Aims: A thin facial bone (<2 mm) overlying maxillary anterior teeth is prone to resorptive processes after extraction and immediate implant placement. A thin bone contributes to risk of bone fenestration, dehiscence, and soft tissue recession.
Objective: This study measured the distance between Cementum–Enamel Junction (CEJ) and alveolar bone crest and the thickness of facial alveolar bone at points 1 to 5 mm from the bone crest for the six maxillary anterior teeth.
Methods: Sixty-six tomographic scans (35 female and 31 male) of intact anterior maxilla were randomly selected (mean age: 39.9 years, range: 17–69) and evaluated by two calibrated and independent examiners.

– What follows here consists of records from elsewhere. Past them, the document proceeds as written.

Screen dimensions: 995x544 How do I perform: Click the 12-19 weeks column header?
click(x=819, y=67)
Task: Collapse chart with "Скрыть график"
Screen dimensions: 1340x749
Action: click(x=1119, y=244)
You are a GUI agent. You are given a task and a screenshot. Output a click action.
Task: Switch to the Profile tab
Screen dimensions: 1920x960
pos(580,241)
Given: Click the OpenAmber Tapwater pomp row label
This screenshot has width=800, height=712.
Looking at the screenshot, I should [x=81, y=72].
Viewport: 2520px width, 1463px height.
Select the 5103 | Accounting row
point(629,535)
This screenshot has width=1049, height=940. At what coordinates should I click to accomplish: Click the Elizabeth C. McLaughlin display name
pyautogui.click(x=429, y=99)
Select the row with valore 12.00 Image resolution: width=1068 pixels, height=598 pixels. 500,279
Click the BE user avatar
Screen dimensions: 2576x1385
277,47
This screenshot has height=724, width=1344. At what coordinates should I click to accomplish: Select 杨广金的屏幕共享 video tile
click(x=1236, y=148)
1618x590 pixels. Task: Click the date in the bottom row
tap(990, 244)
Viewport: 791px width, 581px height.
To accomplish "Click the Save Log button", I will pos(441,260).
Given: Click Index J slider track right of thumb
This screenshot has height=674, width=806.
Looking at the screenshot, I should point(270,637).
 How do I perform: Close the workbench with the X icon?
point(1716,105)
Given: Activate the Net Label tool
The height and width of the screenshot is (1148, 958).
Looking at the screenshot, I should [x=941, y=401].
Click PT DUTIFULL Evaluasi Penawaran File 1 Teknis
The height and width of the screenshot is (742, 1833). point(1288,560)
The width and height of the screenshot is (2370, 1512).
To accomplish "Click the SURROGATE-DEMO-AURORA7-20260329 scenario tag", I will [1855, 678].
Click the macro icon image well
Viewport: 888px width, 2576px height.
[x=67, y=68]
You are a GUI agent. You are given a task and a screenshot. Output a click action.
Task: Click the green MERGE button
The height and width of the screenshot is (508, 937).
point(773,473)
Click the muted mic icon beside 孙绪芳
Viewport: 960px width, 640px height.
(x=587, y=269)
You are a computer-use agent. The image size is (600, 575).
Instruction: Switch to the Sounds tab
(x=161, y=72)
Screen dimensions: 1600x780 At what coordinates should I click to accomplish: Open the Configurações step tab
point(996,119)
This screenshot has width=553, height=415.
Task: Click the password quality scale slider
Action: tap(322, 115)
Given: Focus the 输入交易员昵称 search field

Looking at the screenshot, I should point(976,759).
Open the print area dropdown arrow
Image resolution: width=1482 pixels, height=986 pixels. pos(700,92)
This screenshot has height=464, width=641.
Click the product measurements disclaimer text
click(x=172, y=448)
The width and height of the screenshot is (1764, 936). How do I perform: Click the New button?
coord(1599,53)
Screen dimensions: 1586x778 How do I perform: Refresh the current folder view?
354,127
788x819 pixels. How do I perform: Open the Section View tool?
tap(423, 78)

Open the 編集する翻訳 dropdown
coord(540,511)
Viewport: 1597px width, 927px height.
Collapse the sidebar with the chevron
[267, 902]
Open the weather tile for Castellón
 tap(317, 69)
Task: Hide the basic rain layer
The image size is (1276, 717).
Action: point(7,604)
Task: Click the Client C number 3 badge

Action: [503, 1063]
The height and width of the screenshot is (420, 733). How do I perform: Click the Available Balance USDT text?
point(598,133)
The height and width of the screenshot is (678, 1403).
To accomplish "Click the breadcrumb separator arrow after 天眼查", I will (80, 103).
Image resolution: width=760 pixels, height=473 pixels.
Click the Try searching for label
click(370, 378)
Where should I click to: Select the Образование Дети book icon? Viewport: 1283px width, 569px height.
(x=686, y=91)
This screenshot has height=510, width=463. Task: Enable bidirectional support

Results: A high variation of CEJ-bone crest (0.8–7.2 mm) was detected. A significantly larger CEJ bone crest was measured in smokers ( p < 0.05) and patients who were 50 years or older ( p < 0.05). The average bone thickness at 3 mm from the CEJ for maxillary right central incisor was 1.41 mm and for maxillary left central incisor 1.45 mm. For the maxillary right and left lateral incisors, the crestal bone thickness averaged 1.73 mm and 1.59 mm respectively. For the maxillary right and left canines, the crestal bone thickness averaged 1.47 mm and 1.60 mm, respectively.
Conclusion: The present study supports the finding of a predominantly thin facial bone overlying six maxillary anterior teeth. It is therefore essential to make informed treatment decisions based on thorough site evaluation before immediate implant placement.
Conflict of interest: None declared.